How an Obscure App Challenges Meta’s Social Media Monopoly
The FTC’s antitrust lawsuit against Meta focuses on whether MeWe, a lesser-known blockchain-based social app, is a closer competitor to Instagram than TikTok. The case hinges on defining the market for personal social networking services—platforms primarily for connecting with friends and family. The FTC argues Meta monopolizes this niche, limiting user choice, while Meta contends competition is broader, including apps like TikTok that compete for user attention.

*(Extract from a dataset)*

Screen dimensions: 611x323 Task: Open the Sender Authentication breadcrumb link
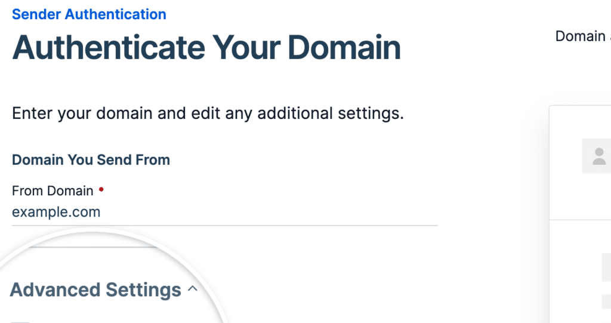tap(90, 14)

The Federal Trade Commission (FTC) is challenging Meta’s dominance in social media through an antitrust lawsuit that could reshape the industry. Central to the case is whether MeWe, a relatively obscure blockchain-based social networking app, qualifies as a closer competitor to Instagram than the popular video-sharing platform TikTok. This distinction is crucial because it defines the relevant market for personal social networking services (PSNs), which the FTC argues Meta monopolizes.
MeWe differentiates itself by leveraging the Frequency blockchain, allowing users to port their social connections to other apps supporting this decentralized protocol. Despite claiming 20 million users, MeWe remains largely unknown to mainstream audiences, including many tech insiders. Meta’s CEO Mark Zuckerberg testified he was unaware of MeWe before the lawsuit, highlighting the app’s obscurity.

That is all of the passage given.